Top brands offering acoustic guitars for kids
A number of guitar brands offer an impressive and affordable selection of instruments from which to choose. This allows you to find the ideal unit for your child at the right price without compromising on quality. Some of the top brands include:
– Martin — offers high-quality mini guitars for kids
– Yamaha — a big brand in audio equipment
– Fender — known for quality finishes and an impressive selection for kids
– Hohner — offers great value models from which to choose
Tips for Teaching Children How to Play the Acoustic Guitar
Learning to play the guitar requires discipline, patience and commitment. Even if your child does not have all these qualities from the start (which is normal), the minor will eventually acquire them as and when needed, without difficulty.
First, you must be certain that your child really wants to learn. With motivation and eagerness to learn, the sky is the limit. Start by showing them how it feels to play the guitar. If you like music and play an instrument, you can begin by playing and let the child ask you any questions.
Before learning to play the guitar, the novice guitarist must discover music and a variety of instruments. If your child is still small, they will become aware of the music, the sounds and test whether they can reproduce them.

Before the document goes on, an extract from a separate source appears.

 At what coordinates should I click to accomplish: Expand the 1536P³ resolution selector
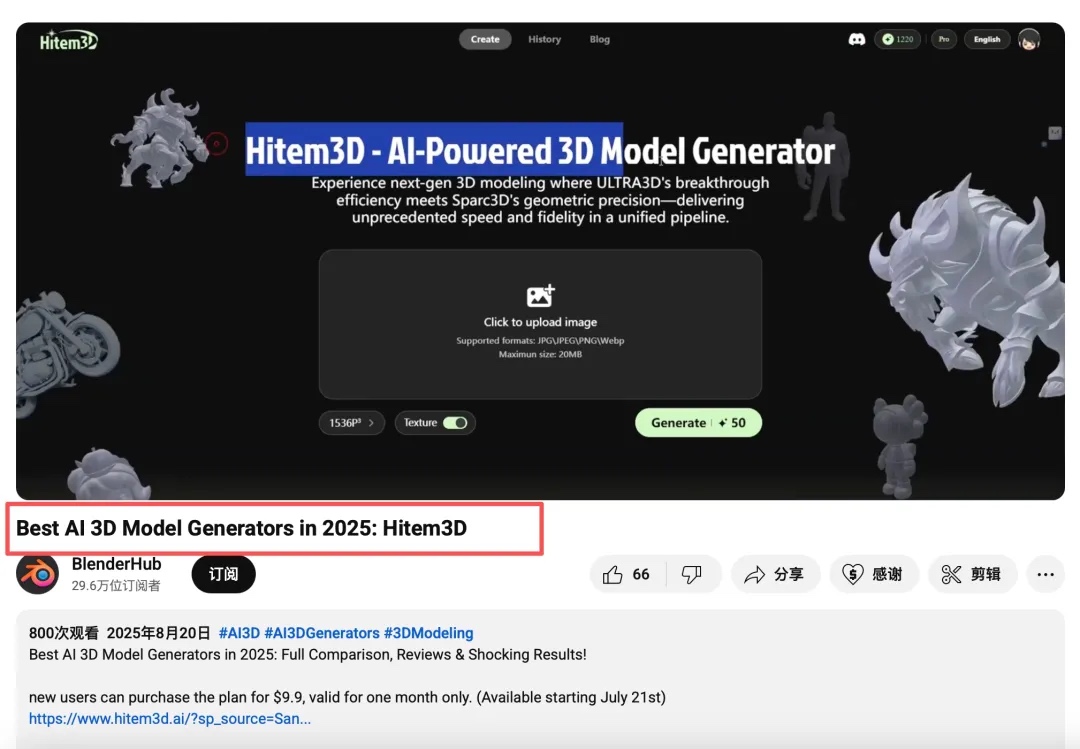tap(351, 423)

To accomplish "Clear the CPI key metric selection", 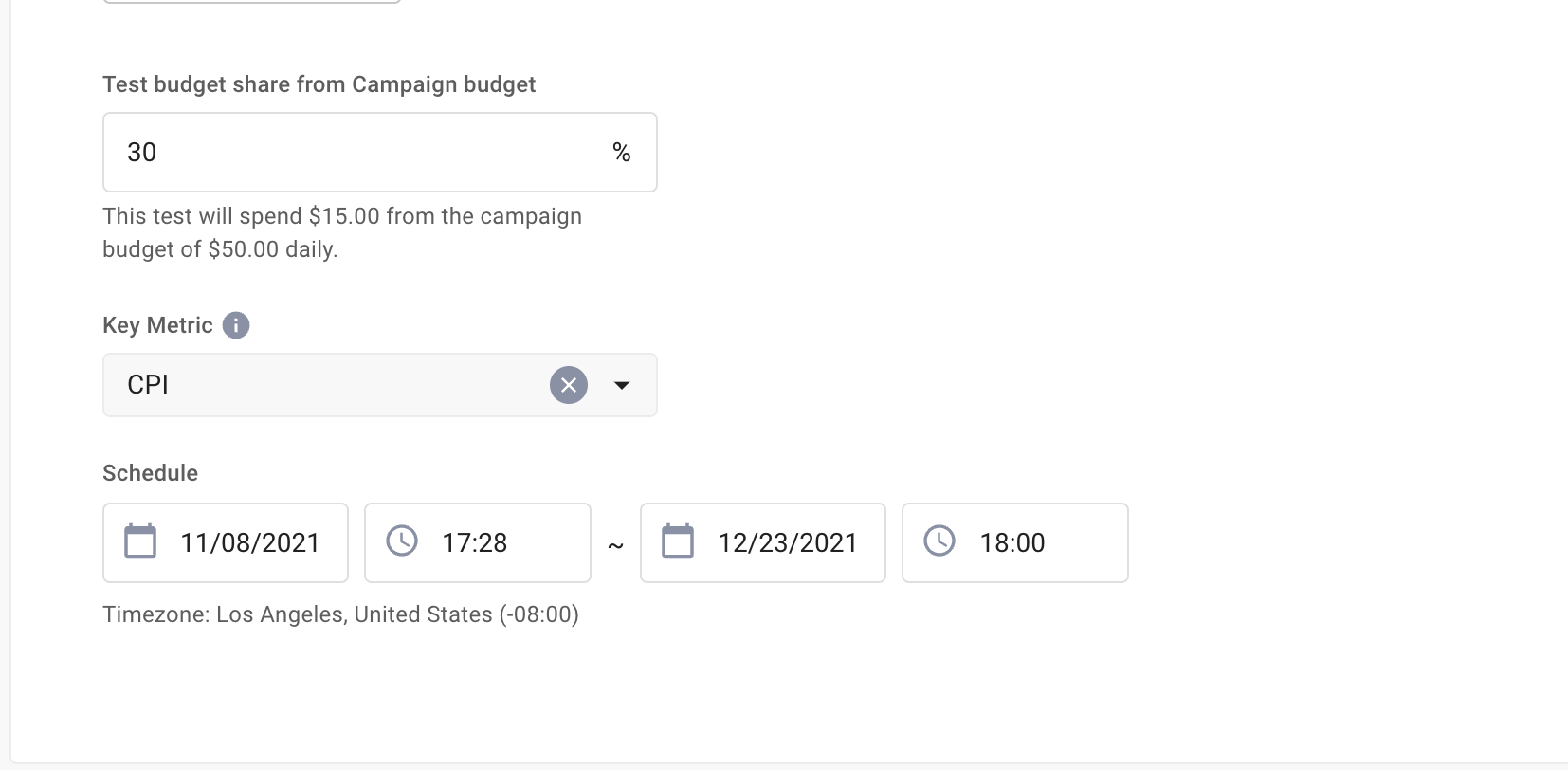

For older children who are just starting out, music academies and cultural centers offer free or paid guitar lessons. This allows the child to determine they are comfortable with the instrument. These sessions also allow children to interact with teachers and fellow students.

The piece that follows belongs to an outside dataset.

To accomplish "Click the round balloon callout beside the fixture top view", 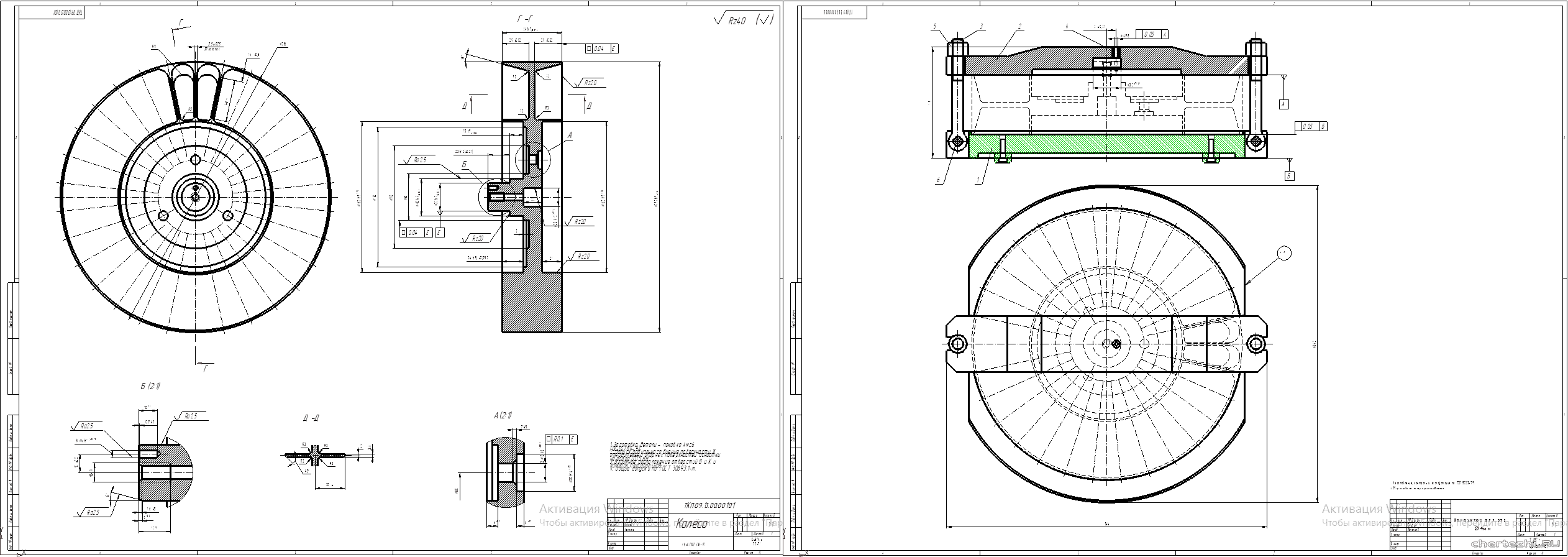I will point(1283,252).
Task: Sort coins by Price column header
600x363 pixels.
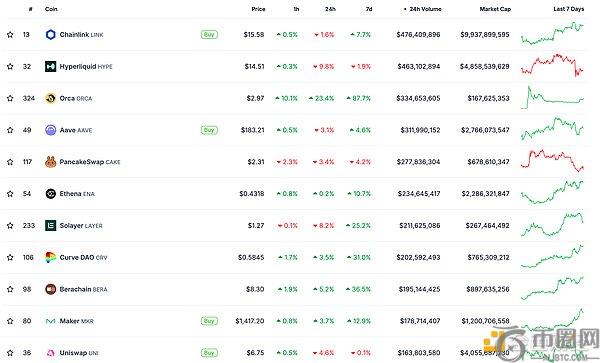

It is important to know if your child really wants to play the guitar and motivated, or if they just want to follow a trend and act like friends from school or the neighborhood. Learning the guitar is difficult; it requires discipline and a degree of maturity. Your child should be aware that lessons will have an impact on their life and habits.
Before enrolling in a guitar class, you should talk to them about music lessons, theory and the organization of a guitar class in a group or individually. This can be done with a private teacher or not. Determine if they are ready to take guitar lessons once a week with a teacher.

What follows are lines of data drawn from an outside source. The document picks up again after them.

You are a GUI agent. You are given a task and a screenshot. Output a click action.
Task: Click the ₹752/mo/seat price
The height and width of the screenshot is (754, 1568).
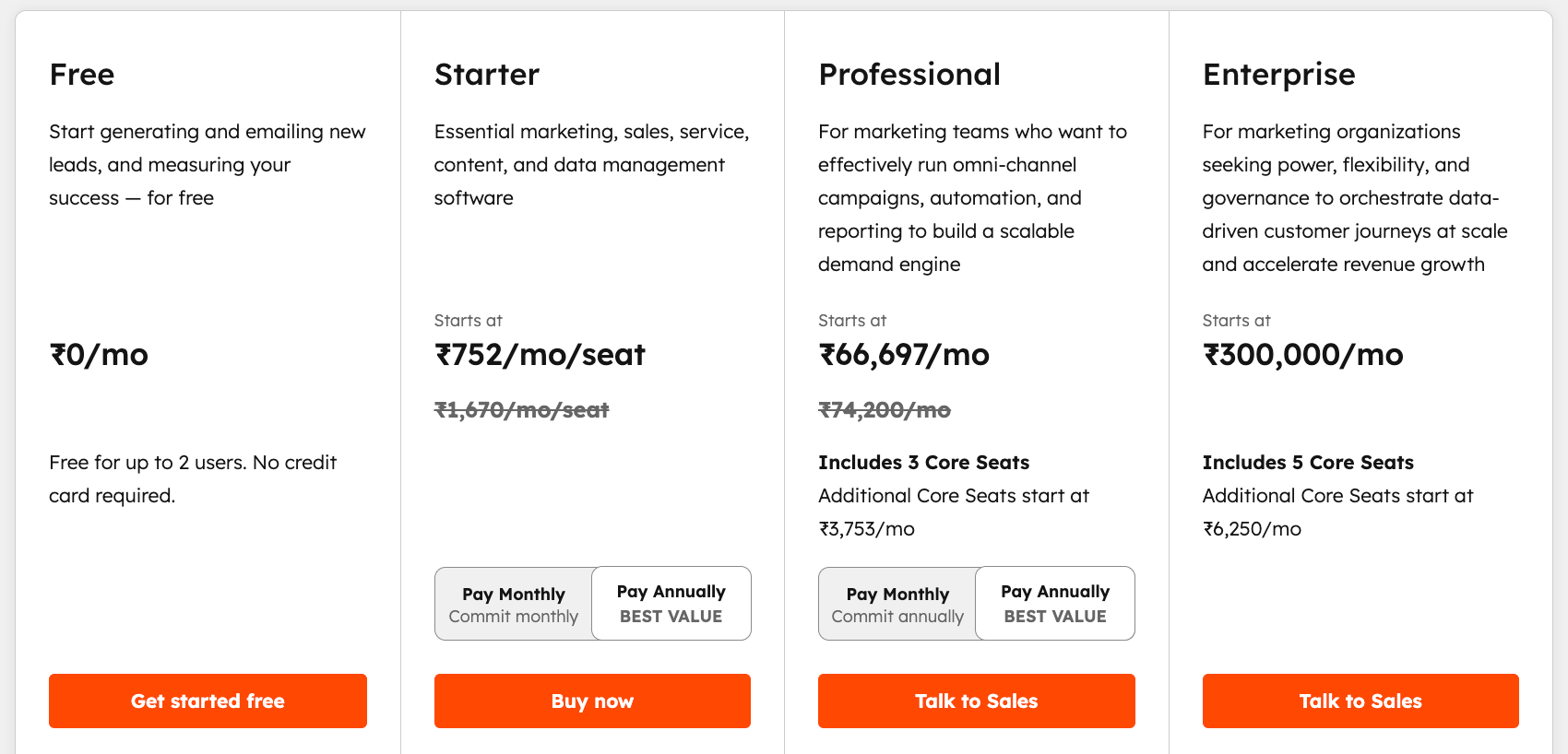[540, 355]
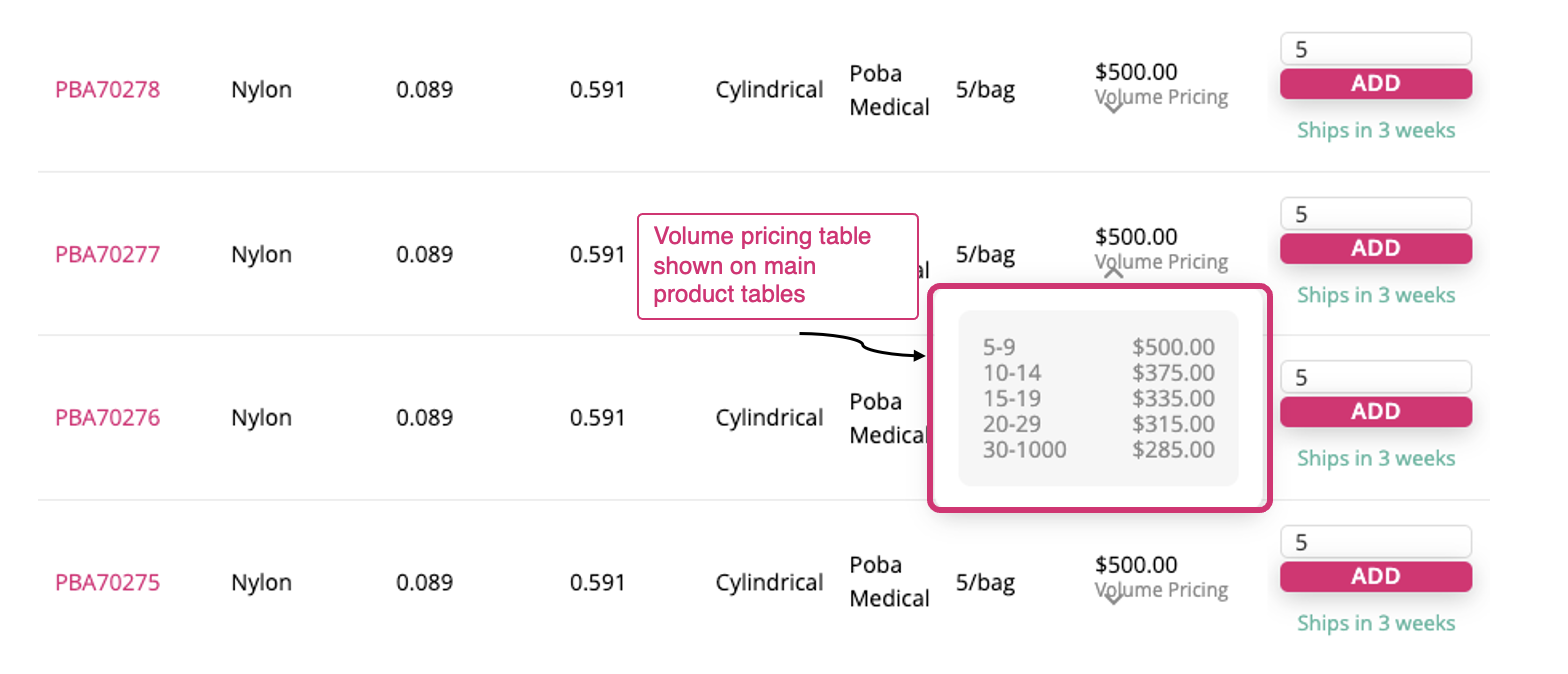Image resolution: width=1568 pixels, height=674 pixels.
Task: Add PBA70278 to the cart
Action: (1375, 83)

The minor must know how to play the guitar properly, have good habits and receive guidance from an experienced individual. Once your child is inspired by the guitar and expresses an obvious interest in playing, the next step is acquiring the instrument. Do not buy any guitar.
The market is overflowing with guitars that are adapted to the age of each child. Secondly, the price and the quality of the guitar are two important criteria that should not be neglected for this first acquisition.
The choice of the first guitar is important and decisive for the future of your little guitarist. For instance, you can not buy an electric guitar for your child if they want to play classical or popular music. Remember that the guitar itself will become the engine of their practice and it must motivate your young one to play and progress.
The child’s style, musical tastes and passion for the instrument will influence the type of guitar that suits the novice guitarist.